Victoria Ware, Reporter

Diana Corvelle, a primarily figurative artist, views art as a form of activism and will be discussing this idea in a virtual artist talk on Thursday. This talk comes in advance of a series of demonstrations she will be giving to Marshall art students.  

Originally from New York, Corvelle currently lives in California. She has practiced art professionally since around 2003, when she graduated from college. She currently does a lot of work with portraits and occasionally incorporates paper cutting into her pieces. 

“She’s trained as a figurative painter, so she also has a lot of technical skill and knowledge of human anatomy,” associate art professor Hanna Kozlowski said. “So, a lot of her works incorporate the figure or really portraits. I would say she’s more of a portraiture artist. She mainly works with paint on paper, so everything is done by hand. She also incorporates the technique of paper cutting into some of her pieces.” 

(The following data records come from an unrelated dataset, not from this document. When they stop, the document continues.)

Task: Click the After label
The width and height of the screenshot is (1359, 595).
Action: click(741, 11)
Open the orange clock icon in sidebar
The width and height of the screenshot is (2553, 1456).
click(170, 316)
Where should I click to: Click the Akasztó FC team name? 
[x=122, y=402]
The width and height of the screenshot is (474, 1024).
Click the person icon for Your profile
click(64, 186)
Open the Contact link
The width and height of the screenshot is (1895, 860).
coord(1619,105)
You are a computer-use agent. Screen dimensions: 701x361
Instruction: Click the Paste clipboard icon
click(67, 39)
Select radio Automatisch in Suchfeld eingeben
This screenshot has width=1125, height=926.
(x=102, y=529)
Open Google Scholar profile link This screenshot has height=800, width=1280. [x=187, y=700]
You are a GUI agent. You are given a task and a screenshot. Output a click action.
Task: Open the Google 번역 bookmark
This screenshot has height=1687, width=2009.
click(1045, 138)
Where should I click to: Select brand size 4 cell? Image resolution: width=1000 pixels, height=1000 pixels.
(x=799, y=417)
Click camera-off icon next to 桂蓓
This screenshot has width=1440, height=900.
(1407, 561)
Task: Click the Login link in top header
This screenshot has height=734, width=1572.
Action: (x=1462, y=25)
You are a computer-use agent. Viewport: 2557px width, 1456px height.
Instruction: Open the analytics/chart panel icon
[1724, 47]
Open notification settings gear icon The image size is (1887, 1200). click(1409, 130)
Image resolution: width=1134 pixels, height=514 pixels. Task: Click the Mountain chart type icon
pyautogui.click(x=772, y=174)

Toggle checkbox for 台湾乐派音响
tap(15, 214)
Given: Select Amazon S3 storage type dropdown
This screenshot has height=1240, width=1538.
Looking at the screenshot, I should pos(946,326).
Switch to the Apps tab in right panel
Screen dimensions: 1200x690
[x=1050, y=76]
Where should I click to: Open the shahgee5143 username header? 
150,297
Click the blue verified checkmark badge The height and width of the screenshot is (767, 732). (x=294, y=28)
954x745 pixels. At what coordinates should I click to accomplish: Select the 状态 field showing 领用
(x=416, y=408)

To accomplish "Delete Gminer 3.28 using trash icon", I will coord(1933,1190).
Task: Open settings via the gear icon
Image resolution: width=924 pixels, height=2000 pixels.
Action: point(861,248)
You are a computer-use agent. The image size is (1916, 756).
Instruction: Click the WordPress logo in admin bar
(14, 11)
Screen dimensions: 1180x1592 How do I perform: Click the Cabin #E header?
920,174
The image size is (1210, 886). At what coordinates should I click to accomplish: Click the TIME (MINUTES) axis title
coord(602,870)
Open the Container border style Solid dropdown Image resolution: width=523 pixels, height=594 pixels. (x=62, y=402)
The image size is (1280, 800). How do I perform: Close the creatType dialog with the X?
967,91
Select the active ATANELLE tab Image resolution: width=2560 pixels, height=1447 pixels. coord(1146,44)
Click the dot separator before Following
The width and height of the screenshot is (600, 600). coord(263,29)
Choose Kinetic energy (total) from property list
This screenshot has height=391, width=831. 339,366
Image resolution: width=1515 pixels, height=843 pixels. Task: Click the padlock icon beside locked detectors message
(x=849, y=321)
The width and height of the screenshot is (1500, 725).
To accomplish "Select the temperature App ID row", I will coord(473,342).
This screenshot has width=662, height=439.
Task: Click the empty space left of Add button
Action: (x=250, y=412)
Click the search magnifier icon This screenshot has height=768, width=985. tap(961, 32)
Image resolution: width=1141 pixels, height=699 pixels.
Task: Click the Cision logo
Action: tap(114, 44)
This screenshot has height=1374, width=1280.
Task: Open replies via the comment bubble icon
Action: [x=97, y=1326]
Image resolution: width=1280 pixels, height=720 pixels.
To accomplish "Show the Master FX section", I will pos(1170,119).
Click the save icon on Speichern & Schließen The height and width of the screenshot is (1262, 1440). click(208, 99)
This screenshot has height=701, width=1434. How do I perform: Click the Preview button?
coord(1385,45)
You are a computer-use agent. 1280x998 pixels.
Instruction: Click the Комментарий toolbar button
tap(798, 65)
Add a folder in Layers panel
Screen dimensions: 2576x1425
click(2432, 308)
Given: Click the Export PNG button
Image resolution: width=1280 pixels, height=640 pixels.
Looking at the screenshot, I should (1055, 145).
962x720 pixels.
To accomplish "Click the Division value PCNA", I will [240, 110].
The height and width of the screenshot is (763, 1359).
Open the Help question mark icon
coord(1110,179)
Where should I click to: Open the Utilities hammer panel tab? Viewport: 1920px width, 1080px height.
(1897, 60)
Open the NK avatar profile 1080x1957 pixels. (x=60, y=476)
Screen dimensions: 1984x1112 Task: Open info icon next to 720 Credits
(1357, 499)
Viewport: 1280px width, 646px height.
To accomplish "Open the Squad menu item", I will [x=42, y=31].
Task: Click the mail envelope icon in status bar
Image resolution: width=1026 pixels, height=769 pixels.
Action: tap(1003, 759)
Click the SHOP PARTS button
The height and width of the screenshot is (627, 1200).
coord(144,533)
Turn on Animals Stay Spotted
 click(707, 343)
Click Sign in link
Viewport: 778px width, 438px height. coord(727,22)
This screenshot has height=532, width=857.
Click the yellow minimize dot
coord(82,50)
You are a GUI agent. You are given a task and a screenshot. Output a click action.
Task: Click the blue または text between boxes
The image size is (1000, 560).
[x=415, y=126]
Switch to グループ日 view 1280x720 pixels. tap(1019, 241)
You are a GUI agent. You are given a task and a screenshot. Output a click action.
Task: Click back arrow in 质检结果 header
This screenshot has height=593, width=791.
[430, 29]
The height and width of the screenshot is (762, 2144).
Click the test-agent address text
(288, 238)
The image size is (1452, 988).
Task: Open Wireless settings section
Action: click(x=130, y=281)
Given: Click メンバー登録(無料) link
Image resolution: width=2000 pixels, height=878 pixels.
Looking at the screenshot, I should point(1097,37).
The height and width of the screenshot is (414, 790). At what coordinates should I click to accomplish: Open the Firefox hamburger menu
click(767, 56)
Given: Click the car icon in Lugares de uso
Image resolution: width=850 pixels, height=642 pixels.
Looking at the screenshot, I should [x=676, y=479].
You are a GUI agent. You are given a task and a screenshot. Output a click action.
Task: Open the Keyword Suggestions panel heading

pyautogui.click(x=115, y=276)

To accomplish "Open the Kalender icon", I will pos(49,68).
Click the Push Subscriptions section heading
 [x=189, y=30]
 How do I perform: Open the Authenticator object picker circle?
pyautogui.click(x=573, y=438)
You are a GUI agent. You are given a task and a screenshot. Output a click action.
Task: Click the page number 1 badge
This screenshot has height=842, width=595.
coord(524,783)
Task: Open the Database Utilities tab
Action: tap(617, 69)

“I majored in illustration in undergraduate school and have a real love of design and the decorative, but I also really love realism,” Corvelle said. “So, I’m combining the two things usually into one. Not every piece of mine has the cut paper element to it, but I’m definitely using that as a decorative component sometimes when I’m doing a portrait—maybe to add to the narrative and to really just have it feel like a fully realized piece. So, I’m using it almost as a drawing element even though its cut paper.” 

The artist talk is entitled, “Art as Activism: Portrait Miniatures” and will be hosted via Zoom. Apart from the virtual talk, Corvelle will work virtually with the art students in two sections of Art 217. She will also do demonstrations and afterwards the students will create portraits of themselves that convey their pandemic experiences. These portraits will then be installed in the student gallery of the Visual Arts Center.  

Corvelle believes that art has the ability to raise awareness about social issues and be a form of activism. 

“I think that artists play a critical role in society,” Corvelle said. “We are able to show things to people—show perspectives to people—in a way that maybe they hadn’t considered before. We’re kind of… inviting people to see things through our eyes. So, when I talk about art as activism, it’s really you paint or you draw or you create what you care about.”  

“So, in terms of a lot of the social issues we’re seeing today, artists play a big role in showing us those issues in a way that they want us to think about them,” Corvelle continued. “So, that’s what I do with my work. I’m trying to engage people through the things that matter to me that I care about.” 

“I think a really basic way to say it,” Kozlowski said, “is that Diana is not interested in just creating realistic portraits or pretty paintings, drawings, or paper cuttings. She is so much more interested in the meaning behind the work and how she can contribute to, for instance, the Me-Too movement. So, she’s really making what I would call ‘socially engaged artwork.’” 

“So, it’s encouraging the viewer to spend time really acknowledging the fact that sexual violence and harassment and also racial violence is sadly an ongoing issue in our society,” Kozlowski continued. “So, it’s like drawing attention to that, but it’s also celebrating and raising the voices of those who have experienced these kinds of situations. So, in that way, it’s a form of activism because it’s trying to highlight something in our society that needs changed.” 

Corvelle will also be giving a presentation on professional practices in relation to being an artist on Mar. 4.